When you reach the line containing "Menge (609, 497)" in the entries below, start writing out each line exactly, and stop after the line containing "Top 10 Regulären Cannabissamen (170, 338)".

Data entries

---

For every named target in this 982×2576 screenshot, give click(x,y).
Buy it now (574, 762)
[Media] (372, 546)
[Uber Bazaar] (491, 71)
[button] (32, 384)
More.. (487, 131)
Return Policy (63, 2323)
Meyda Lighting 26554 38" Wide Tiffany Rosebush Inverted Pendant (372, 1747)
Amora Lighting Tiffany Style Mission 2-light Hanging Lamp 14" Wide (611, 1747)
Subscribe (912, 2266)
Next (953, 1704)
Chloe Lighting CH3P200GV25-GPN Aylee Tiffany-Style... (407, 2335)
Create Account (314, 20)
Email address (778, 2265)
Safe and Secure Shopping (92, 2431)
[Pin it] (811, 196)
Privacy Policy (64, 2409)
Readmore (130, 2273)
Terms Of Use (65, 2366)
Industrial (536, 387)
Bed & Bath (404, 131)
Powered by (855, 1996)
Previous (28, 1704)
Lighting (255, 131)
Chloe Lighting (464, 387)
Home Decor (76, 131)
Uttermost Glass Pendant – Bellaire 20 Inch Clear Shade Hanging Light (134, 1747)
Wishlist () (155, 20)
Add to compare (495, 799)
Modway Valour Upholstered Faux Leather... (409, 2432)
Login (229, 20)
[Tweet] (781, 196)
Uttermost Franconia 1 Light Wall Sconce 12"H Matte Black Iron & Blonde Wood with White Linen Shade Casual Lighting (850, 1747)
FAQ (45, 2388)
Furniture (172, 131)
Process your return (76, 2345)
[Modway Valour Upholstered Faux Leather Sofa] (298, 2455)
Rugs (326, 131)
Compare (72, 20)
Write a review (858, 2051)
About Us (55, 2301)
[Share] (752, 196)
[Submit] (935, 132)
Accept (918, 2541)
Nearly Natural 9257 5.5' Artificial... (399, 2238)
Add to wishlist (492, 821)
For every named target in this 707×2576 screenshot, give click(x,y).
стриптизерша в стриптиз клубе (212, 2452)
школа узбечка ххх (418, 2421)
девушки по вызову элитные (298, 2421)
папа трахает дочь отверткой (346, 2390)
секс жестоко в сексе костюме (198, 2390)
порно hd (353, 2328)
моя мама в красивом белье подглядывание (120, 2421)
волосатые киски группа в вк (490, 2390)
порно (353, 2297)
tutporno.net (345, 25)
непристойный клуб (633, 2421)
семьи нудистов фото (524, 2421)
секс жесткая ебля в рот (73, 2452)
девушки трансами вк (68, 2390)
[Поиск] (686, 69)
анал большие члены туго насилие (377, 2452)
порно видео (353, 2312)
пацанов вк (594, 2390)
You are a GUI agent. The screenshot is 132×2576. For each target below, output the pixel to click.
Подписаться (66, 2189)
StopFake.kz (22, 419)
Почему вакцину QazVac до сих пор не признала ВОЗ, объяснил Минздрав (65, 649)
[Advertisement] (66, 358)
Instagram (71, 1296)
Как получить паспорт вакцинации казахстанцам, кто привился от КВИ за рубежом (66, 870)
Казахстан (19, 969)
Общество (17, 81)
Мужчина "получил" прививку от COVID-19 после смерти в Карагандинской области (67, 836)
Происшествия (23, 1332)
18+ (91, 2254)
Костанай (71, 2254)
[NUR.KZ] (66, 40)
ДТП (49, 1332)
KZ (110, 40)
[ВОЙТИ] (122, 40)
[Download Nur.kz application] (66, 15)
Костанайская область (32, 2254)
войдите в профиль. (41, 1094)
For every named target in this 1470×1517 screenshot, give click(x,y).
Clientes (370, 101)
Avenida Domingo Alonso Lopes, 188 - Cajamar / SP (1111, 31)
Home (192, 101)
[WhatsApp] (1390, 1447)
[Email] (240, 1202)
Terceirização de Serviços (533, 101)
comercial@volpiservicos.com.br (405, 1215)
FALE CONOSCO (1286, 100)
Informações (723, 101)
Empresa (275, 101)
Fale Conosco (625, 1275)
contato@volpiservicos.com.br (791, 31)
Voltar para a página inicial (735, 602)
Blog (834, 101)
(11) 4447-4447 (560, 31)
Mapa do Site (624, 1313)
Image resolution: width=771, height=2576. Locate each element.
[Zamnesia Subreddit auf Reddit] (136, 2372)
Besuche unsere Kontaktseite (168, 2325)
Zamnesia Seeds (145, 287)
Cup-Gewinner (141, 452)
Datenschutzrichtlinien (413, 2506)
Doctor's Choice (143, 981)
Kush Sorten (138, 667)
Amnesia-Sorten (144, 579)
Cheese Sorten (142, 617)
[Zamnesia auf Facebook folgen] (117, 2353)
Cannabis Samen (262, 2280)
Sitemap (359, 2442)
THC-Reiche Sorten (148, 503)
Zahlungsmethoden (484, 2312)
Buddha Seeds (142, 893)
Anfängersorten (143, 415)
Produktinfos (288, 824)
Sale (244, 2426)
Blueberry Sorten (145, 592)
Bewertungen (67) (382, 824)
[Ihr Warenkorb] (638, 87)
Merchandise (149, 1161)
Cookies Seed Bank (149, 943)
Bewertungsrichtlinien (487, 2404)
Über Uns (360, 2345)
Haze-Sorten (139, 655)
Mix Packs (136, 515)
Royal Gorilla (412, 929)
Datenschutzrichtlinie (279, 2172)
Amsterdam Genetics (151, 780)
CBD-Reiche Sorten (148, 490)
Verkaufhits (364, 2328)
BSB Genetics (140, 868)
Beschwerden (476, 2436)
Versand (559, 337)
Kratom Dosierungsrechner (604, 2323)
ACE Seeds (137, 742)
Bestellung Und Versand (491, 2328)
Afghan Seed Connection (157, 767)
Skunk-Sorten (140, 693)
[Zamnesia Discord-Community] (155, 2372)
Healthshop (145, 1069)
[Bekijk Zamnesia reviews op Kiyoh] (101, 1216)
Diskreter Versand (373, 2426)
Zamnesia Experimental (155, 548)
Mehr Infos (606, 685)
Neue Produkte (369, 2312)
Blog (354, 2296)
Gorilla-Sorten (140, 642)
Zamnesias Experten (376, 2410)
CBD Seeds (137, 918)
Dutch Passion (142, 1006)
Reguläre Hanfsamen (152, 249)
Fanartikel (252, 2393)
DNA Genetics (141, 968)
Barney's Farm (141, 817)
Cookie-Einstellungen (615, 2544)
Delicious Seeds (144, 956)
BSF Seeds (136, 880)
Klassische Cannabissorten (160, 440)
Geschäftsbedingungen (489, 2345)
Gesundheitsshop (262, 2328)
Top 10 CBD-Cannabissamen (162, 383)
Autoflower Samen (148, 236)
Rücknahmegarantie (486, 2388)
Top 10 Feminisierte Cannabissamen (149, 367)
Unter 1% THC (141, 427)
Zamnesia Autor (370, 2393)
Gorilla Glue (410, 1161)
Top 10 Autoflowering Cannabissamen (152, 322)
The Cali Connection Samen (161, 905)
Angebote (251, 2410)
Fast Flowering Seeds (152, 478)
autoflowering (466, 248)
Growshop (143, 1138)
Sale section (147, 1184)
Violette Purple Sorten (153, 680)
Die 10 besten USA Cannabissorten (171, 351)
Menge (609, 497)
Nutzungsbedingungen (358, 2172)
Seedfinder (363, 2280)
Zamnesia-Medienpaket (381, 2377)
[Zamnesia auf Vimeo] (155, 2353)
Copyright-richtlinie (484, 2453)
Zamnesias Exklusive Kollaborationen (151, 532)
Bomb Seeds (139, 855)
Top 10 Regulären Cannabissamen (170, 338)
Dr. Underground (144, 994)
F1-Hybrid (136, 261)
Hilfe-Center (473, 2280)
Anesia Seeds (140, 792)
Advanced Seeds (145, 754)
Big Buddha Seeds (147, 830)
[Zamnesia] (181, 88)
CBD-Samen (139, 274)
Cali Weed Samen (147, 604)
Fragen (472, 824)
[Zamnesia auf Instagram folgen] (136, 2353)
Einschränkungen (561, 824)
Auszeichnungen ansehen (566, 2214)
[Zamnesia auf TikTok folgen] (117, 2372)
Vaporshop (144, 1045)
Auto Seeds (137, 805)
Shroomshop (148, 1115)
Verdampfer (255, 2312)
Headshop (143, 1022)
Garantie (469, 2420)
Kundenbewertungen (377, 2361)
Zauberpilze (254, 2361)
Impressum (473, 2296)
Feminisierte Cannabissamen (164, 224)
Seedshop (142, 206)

---

▶ _PROBLEM SOLUTION_:
Menge (609, 497)
Nutzungsbedingungen (358, 2172)
Seedfinder (363, 2280)
Zamnesia-Medienpaket (381, 2377)
[Zamnesia auf Vimeo] (155, 2353)
Copyright-richtlinie (484, 2453)
Zamnesias Exklusive Kollaborationen (151, 532)
Bomb Seeds (139, 855)
Top 10 Regulären Cannabissamen (170, 338)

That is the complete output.